Le COVID-19 a eu des conséquences économiques et sanitaires dévastatrices pour de nombreuses personnes dans le monde, notamment les plus vulnérables.
Les populations migrantes, fuyant les difficultés de leur pays, ont été confrontées à des risques accrus au cours de leur voyage à la recherche de meilleures opportunités. Un plus grand nombre d'entre elles sont au chômage et beaucoup sont restées bloquées au cours de leur voyage. Par ailleurs, de nombreux migrants se sont retrouvés en première ligne de la lutte contre le virus.

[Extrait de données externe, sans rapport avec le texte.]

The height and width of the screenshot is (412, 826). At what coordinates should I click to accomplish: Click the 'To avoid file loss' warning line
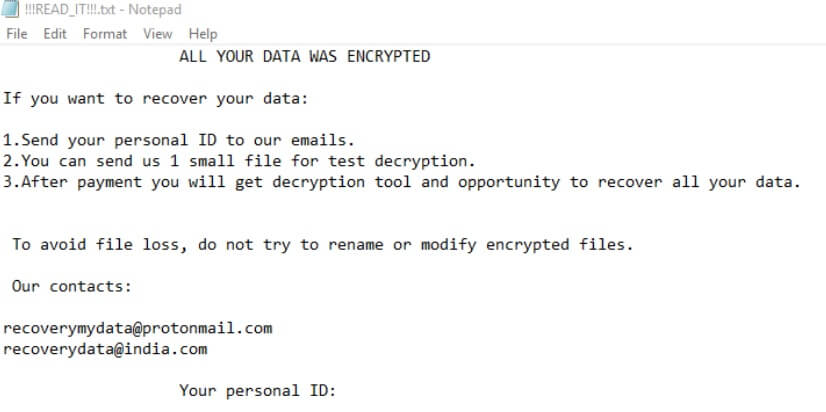point(322,244)
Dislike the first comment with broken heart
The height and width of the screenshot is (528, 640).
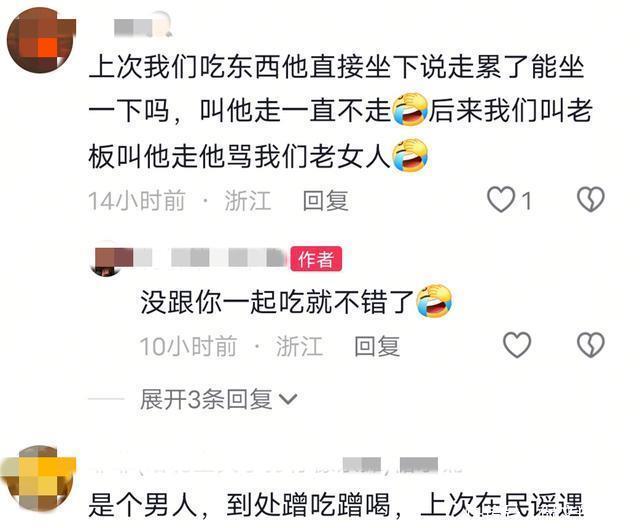590,200
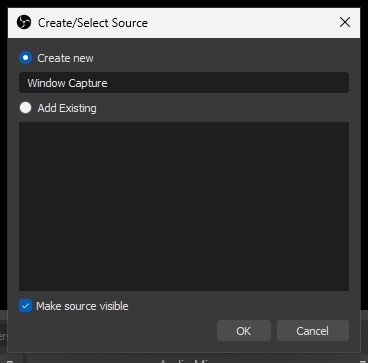Click inside the empty existing sources list
The height and width of the screenshot is (363, 368).
tap(184, 206)
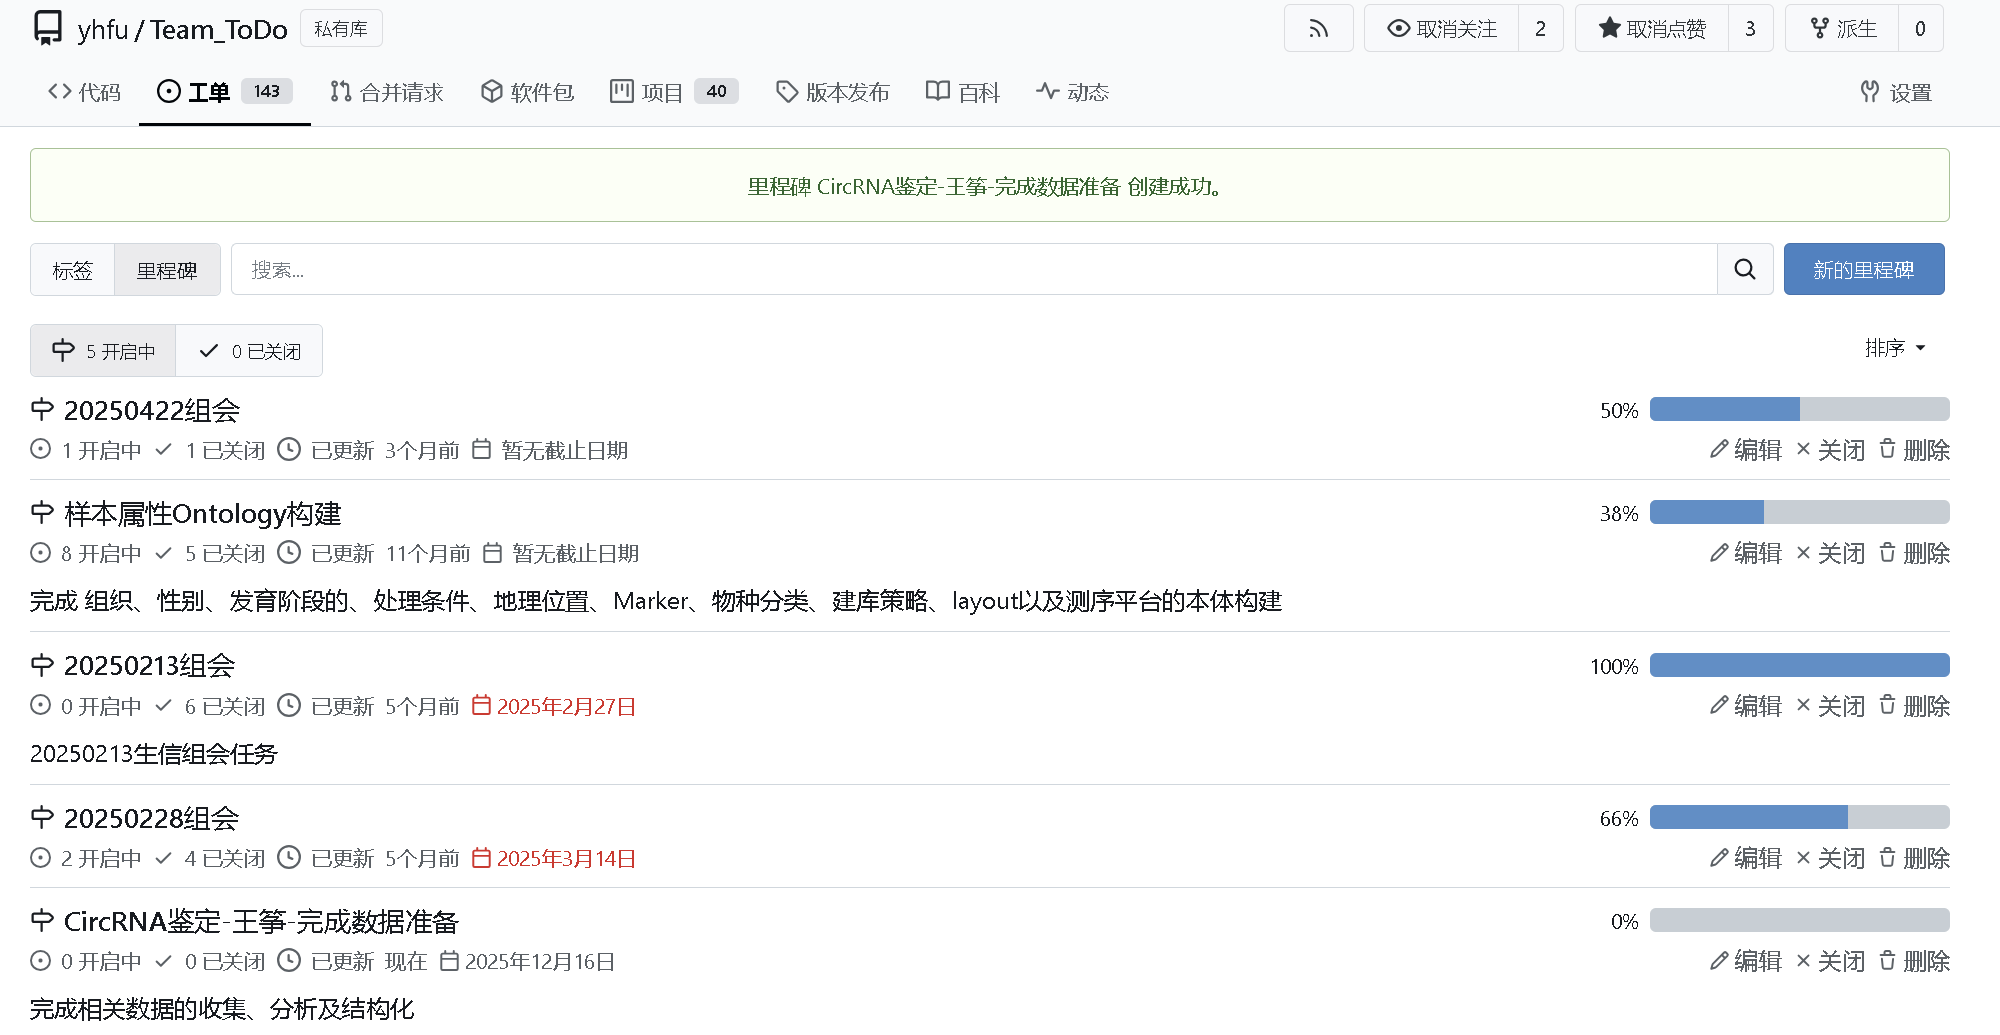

"Regardez autour de vous", déclare Yasmina Guerda, chargée de communication en matière de santé publique à l'Organisation internationale pour les migrations (OIM). "Les migrants sont partout [et] ils nous aident à sortir de cette situation. Partout où vous regardez, ils contribuent aux solutions [à la crise du COVID-19]."
Comment les journalistes doivent-ils aborder leurs reportages sur la migration pendant la pandémie ? Sur quelles questions relatives aux migrations les journalistes doivent-ils se concentrer ?
Le responsable de la communauté du Forum de reportage sur la crise sanitaire mondiale de l'ICFJ, Paul Adepoju, s'est entretenu avec Mme Guerda et Saskia Kok, responsable de la protection et de l'assistance aux migrants pour l'OIM au Nigeria, pour discuter des actions de l'OIM, partager des conseils pour produire des reportages sur la migration et mettre en évidence les ressources utiles pour mieux couvrir la question.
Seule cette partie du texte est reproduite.